**What you are asked to do**
Reproduce every one of these records word for word.

**Text and element pointing records**

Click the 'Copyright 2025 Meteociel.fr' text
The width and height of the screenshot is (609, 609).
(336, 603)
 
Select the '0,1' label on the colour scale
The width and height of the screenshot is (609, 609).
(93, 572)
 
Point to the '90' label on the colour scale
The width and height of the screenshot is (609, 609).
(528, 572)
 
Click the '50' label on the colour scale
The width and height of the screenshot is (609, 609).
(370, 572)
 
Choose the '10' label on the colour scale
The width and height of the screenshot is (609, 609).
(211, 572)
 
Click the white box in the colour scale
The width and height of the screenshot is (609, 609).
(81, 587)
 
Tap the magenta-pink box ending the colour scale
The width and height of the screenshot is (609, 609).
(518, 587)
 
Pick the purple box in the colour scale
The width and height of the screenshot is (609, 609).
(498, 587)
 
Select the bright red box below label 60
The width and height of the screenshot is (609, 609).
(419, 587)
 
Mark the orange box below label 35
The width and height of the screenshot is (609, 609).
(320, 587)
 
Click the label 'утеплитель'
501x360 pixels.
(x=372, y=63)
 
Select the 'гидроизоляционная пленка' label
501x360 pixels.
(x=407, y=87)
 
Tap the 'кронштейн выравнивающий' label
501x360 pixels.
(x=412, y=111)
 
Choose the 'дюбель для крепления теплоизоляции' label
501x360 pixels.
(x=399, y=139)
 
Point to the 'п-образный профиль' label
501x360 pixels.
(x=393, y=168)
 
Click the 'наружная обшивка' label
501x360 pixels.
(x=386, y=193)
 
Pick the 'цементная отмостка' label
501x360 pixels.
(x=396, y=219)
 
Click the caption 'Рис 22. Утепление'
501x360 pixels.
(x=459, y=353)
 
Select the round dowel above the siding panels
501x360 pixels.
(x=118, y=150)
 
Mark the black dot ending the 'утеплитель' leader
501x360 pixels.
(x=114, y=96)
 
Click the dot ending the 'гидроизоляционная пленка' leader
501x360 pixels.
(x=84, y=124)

**Task output**
Click the 'Copyright 2025 Meteociel.fr' text
The width and height of the screenshot is (609, 609).
(336, 603)
 
Select the '0,1' label on the colour scale
The width and height of the screenshot is (609, 609).
(93, 572)
 
Point to the '90' label on the colour scale
The width and height of the screenshot is (609, 609).
(528, 572)
 
Click the '50' label on the colour scale
The width and height of the screenshot is (609, 609).
(370, 572)
 
Choose the '10' label on the colour scale
The width and height of the screenshot is (609, 609).
(211, 572)
 
Click the white box in the colour scale
The width and height of the screenshot is (609, 609).
(81, 587)
 
Tap the magenta-pink box ending the colour scale
The width and height of the screenshot is (609, 609).
(518, 587)
 
Pick the purple box in the colour scale
The width and height of the screenshot is (609, 609).
(498, 587)
 
Select the bright red box below label 60
The width and height of the screenshot is (609, 609).
(419, 587)
 
Mark the orange box below label 35
The width and height of the screenshot is (609, 609).
(320, 587)
 
Click the label 'утеплитель'
501x360 pixels.
(x=372, y=63)
 
Select the 'гидроизоляционная пленка' label
501x360 pixels.
(x=407, y=87)
 
Tap the 'кронштейн выравнивающий' label
501x360 pixels.
(x=412, y=111)
 
Choose the 'дюбель для крепления теплоизоляции' label
501x360 pixels.
(x=399, y=139)
 
Point to the 'п-образный профиль' label
501x360 pixels.
(x=393, y=168)
 
Click the 'наружная обшивка' label
501x360 pixels.
(x=386, y=193)
 
Pick the 'цементная отмостка' label
501x360 pixels.
(x=396, y=219)
 
Click the caption 'Рис 22. Утепление'
501x360 pixels.
(x=459, y=353)
 
Select the round dowel above the siding panels
501x360 pixels.
(x=118, y=150)
 
Mark the black dot ending the 'утеплитель' leader
501x360 pixels.
(x=114, y=96)
 
Click the dot ending the 'гидроизоляционная пленка' leader
501x360 pixels.
(x=84, y=124)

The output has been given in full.